Stored data entries:
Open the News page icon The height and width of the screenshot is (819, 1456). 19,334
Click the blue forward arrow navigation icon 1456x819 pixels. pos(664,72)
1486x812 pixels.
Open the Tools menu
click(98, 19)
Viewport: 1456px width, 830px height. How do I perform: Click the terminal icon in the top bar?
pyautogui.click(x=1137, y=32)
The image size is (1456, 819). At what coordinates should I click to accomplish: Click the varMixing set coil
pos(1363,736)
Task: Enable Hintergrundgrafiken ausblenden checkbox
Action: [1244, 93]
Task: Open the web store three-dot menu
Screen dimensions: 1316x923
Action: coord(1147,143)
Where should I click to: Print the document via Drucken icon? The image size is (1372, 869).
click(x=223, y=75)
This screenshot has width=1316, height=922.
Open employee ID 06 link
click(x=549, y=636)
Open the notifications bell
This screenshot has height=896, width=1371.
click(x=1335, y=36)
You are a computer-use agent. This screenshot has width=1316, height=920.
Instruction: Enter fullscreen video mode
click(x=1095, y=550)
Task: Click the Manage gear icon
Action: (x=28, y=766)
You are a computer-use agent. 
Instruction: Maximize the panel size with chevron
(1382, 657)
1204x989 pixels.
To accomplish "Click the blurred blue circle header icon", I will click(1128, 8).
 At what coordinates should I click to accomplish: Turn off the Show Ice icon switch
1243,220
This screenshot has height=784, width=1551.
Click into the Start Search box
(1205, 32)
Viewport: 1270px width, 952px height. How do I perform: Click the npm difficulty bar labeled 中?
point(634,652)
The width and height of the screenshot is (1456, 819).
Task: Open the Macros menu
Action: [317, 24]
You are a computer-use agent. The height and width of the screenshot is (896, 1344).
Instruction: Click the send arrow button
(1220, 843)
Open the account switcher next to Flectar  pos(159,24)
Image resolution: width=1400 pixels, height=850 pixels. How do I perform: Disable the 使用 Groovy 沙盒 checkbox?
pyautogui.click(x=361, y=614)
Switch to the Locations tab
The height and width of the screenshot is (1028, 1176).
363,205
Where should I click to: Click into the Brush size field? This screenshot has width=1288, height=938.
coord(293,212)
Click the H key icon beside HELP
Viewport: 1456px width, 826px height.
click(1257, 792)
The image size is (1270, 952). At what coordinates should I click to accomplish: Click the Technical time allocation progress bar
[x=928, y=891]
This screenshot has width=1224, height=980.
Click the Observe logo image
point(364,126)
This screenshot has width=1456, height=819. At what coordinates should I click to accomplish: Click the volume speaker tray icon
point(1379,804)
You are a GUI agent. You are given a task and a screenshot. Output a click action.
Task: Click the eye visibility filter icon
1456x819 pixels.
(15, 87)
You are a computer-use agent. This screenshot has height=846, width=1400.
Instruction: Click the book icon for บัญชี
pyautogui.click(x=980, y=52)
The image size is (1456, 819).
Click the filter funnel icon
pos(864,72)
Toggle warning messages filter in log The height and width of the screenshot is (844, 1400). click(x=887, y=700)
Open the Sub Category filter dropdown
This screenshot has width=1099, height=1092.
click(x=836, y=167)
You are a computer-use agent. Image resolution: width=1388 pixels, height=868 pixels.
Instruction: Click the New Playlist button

What is needed:
Among the lines above, return those that hold the word "computer".

Answer area:
You are a computer-use agent. This screenshot has width=1316, height=920.
You are a computer-use agent. 
You are a computer-use agent. The height and width of the screenshot is (896, 1344).
You are a computer-use agent. This screenshot has height=846, width=1400.
You are a computer-use agent. Image resolution: width=1388 pixels, height=868 pixels.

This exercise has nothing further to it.